Printable View
ROTFL if you're going to neg me with some stupid crap like "den you get negged to, boi..." then at least have the sack to sign your name.
Not that antipoints matter all that much, but just be man/woman enough to own up to your negs. I do...
*shrug*
Thanks to those who did agree.
Yes the MCSE does not have a lot to do with security, but I see a lot of incompentents in all apsects of the field out there.
Avenger.
Strange thing about the security survey...Companies say security is a top priority, but don't want to spend the additional dollars to improve it. Then when it comes to budget cut time, the security area is one of the first places they look to cut costs because it is an expense that takes away from the "bottom line."
Juridian...I've heard that attending a SANS Conference is about the best thing for a security professional, in terms of exposure and learning. Can you confirm? I'd love to attend one next year - if I survive budget cuts next week.

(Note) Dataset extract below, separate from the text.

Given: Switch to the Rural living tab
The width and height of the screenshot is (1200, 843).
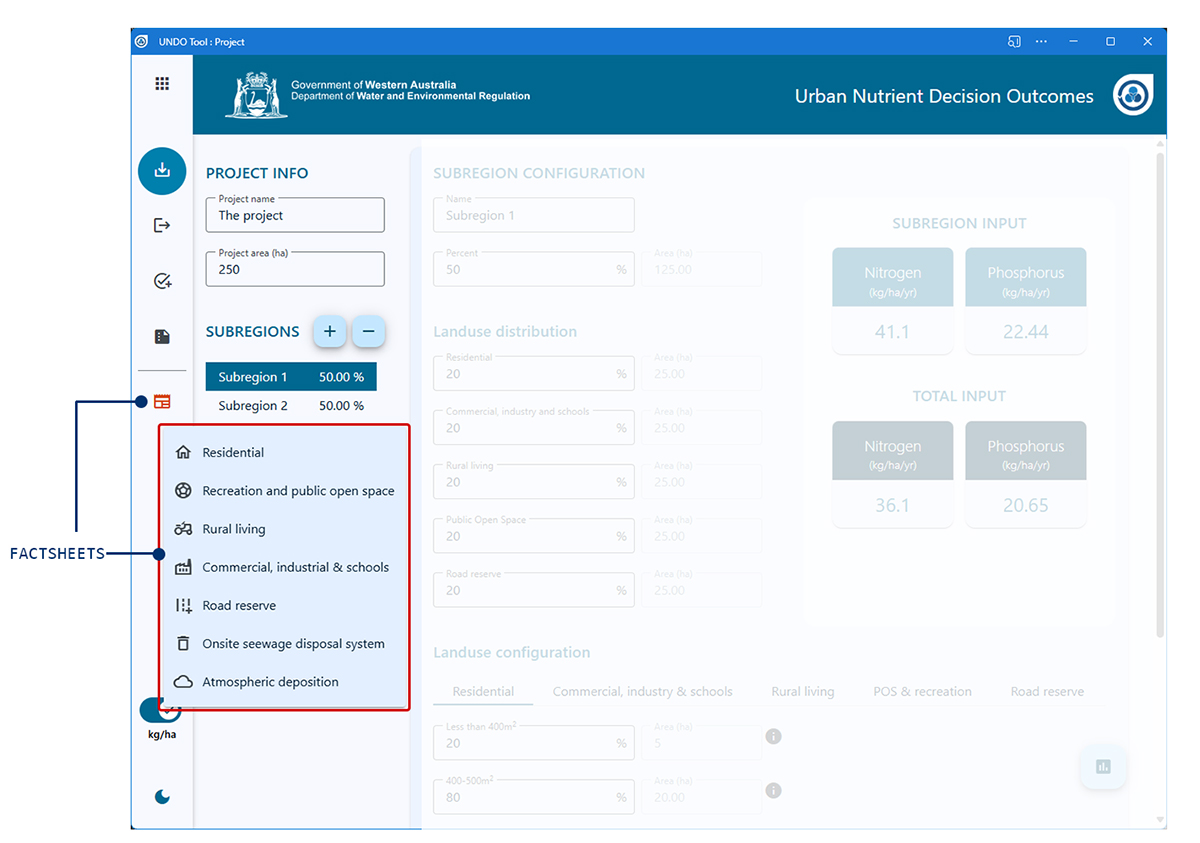Looking at the screenshot, I should point(802,692).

I haven't attended one of their conferences yet...tho I hear they are really great. I am currently working on the gsec training/certification through their online program and so far it is really good.

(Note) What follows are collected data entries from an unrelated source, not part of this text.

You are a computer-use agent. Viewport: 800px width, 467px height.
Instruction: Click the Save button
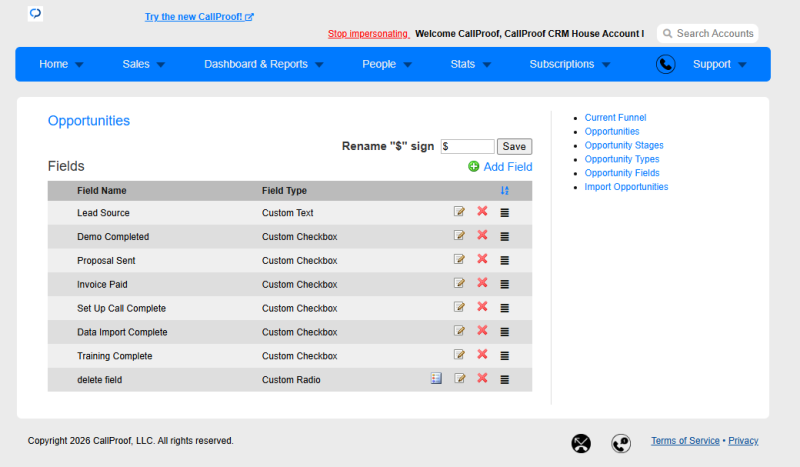click(514, 146)
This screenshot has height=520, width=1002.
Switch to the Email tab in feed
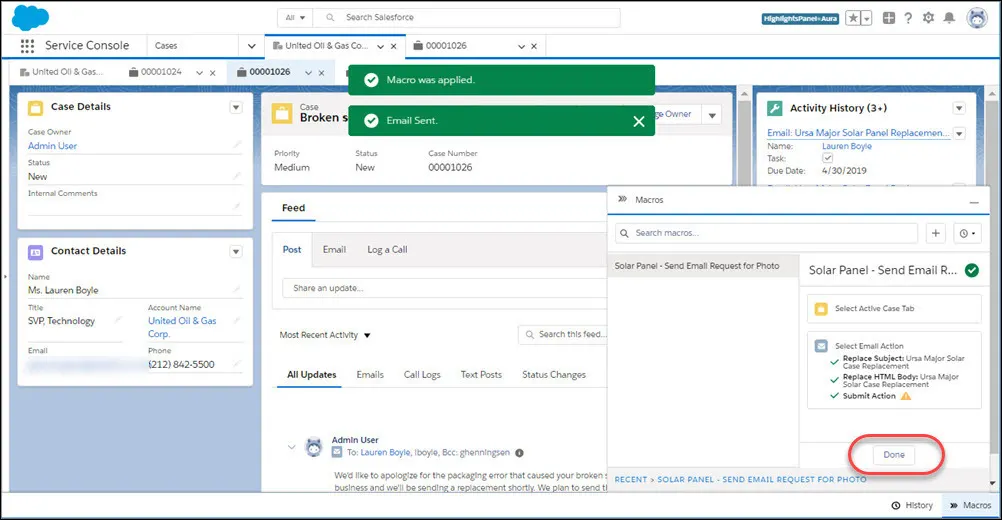point(334,250)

Computer Science classes do not relate to seccurity at all. They tend to relate to programming, programming technique etc. When they talk about Operating Systems they are normally talking about a basic to semi-MCSE type training.
Even most IT programs at Universities do not cover security in detail. They do cover networking, databases, computer programming, and computer hardware and design. Security, from what I have seen, is only presented under these auspices not as a field unto itself.
However, a good understanding of programming and networking is a good basis to launch a deeper understanding of Security. So the classes are not wasted. I currently am teaching myself Perl. While I learned Fortran in college I have not used it for a long time. Since then I dabbled in C and C++ but never got overly serious. Perl so far has seemed to be a good starting language and is easily adapted to the Security and Computer Administration environment. I hope to couple that with my knowledge of networking to get a deeper understanding of Security than I currently have. Right now I am the anti-script kiddie. I am using tools and downloads to protect myself without fully understanding, in many cases, what they are really protecting me against.
BTW my credentials for making the statements I made are 6 years as an Adjunct Professor at Cerro Coso Community College and Porterville Community College teaching Networking, Introduction to Computers, and Introduction to Windows. My degree is in Mechanical Engineering so I can also comment on gears but I got out of that field 8 years ago and started working with computers and networking. Now I find myself in security and it is almost but not quite totally unlike anything else in the computer field. It helps to have a lot of basic knowledge but then that knowledge has to be used in ways I have never had to use it before. So, I am again at the beginning of developing new skills. My old ones may help but most of these are not taught in classes at this time, certainly not in colleges and universities. The class mentioned earlier sure sounds enticing though.
This raises one of the reasons why Security Specialists are needed but companies don't know how to get them. Companies tend to think of security as an add on to Computer Administration. Many administrators agree until they start realizing the amount of time it takes to keep up with the changing world of security. So instead they harden their systems with the basics and pray (or wish if you prefer) that nothing bad happens. Some are lucky, like me, that their network uses Novell as its primary NOS and, honestly, Novell is a lot safer than M$ for obvious reasons, and even than *nix because few people even try to break it. Most, however, are stuck with M$, probably are running a web server, and quickly find that standard hardening techniques are not enough and that the standard keeps moving.
If most companies did hire a true security specialist then they would probably end up firing him too since most of the work is hidden and is research and learning. One of the key mistakes, IMO, is to make the NS the Admin. If you do you have no accountability. I don't want admin access, I want a dummy network that I can try to find the vulnerabilities on, then report them along with a fix. Prove the fix and finally have the administrator repair the vulnerability in the production network. I can prove and watch the security software without admin privileges and this way I monitor not only the users but the administrators too. That gives the network an auditor, access to view without access to modify. Again, most companies do not see the need for this because they have not defined security enough.
Is my desire a pipe dream. Well, yes, for most of us it is. But until industry wakes up and realizes that security means money and that it is a specialized field they will always be in a reactive rather than proactive mode.
/me steps off soap box and fades into the distance.